[[ TEXT EXCERPT open ]]

Building your brand online can help you be one of the first people/businesses that comes to mind when someone is looking for your product or service. In the small town that I live in, there’s a woman who drives a truck around selling fresh produce. She’s known as the “fruit lady”. She is a walking/driving advertisement for her family owned business. Whenever conversation turns to where to buy the freshest fruits and vegetables, someone will mention her. She is a living example of someone who has done an excellent job of building their brand and creating top-of-mind awareness.
I don’t know if this branding strategy makes sense to anyone but me but when I first reserved my Twitter name, I puzzled over how I could tie it into my brand. After all, 15 characters isn’t much. If my domain name (keepupwiththeweb) had been 1 less character, I could have chosen that as my Twitter name. Of course that wasn’t the case. So I reserved KEEPUPWEB as my Twitter name and decided to make the best of it.
Last week, I forwarded and masked a new domain (that I had created to match my Twitter name KeepUpWeb) to this website. Yesterday, I went back to my GoDaddy domain manager and took the “masking” off. This means that if someone keys the URL www.KeepUpWeb.com into their browser address bar, after they’re redirected here, the URL www.KeepUpWithTheWeb.com will appear as the address. Why did I change my mind?

[[ TEXT EXCERPT closed ]]
[[ DATA EXCERPTS open ]]

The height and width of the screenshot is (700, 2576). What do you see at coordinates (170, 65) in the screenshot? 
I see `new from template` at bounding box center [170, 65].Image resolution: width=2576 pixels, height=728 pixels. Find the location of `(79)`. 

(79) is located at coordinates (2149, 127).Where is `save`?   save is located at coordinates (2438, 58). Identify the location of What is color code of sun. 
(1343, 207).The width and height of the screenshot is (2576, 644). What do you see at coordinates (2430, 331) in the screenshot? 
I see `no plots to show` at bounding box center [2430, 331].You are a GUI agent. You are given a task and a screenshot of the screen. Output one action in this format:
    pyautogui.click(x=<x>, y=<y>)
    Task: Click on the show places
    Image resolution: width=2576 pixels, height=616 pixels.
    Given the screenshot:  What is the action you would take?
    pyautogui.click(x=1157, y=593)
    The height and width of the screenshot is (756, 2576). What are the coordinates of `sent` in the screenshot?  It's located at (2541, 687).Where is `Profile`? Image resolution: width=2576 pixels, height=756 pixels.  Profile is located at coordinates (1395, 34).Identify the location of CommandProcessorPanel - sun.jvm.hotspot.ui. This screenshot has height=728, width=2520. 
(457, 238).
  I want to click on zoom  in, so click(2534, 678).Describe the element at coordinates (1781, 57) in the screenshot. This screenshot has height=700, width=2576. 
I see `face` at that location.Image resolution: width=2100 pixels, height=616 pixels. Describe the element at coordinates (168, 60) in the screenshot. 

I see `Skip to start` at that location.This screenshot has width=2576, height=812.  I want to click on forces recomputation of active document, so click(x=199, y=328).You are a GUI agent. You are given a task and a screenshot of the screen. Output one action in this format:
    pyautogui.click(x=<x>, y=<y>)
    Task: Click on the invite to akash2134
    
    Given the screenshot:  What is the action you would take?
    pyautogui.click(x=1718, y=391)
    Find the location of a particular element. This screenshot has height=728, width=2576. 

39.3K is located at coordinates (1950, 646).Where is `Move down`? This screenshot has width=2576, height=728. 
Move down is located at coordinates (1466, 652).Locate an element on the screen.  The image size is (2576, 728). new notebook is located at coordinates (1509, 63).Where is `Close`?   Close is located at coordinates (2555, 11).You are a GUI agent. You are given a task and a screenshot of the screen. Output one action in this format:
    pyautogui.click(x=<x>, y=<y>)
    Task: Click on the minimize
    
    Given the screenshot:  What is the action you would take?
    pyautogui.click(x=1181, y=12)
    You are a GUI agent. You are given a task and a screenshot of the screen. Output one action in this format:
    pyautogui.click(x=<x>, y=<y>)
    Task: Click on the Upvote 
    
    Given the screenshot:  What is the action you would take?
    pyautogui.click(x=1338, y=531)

[[ DATA EXCERPTS closed ]]

**WORK TASK**
Continue the blog post on building an online brand from where it stops, without repeating any of it.

**WRITTEN RESPONSE**
Well, I don’t know whether I chose the right domain name or the wrong one. (Is there such a thing as a right or wrong name? Maybe “better” would be a more appropriate term.) I like the domain name that I registered for this website. It’s easy to spell and it reflects the content I write about. It’s a name that I believe I can build a brand around. So why was I having second thoughts about it?
What TLD (top-level-domain) should you choose for your website? Should you use .COM, .BIZ, .US, .ORG, .NET?
If you’ve built a brand and people already know who you are, your most obvious choice for your domain name would be to register your brand name. Chances are high that name will not be available but if it is, you’re good to go. If you’re doing business in the USA, it’s pretty much expected for you to have a “.COM” top-level-domain. If someone has already registered the .COM version, I strongly suggest that you find another domain name and not settle for something like a .ORG or .BIZ. If you do that, visitors looking for you will most likely land on the website for your competition.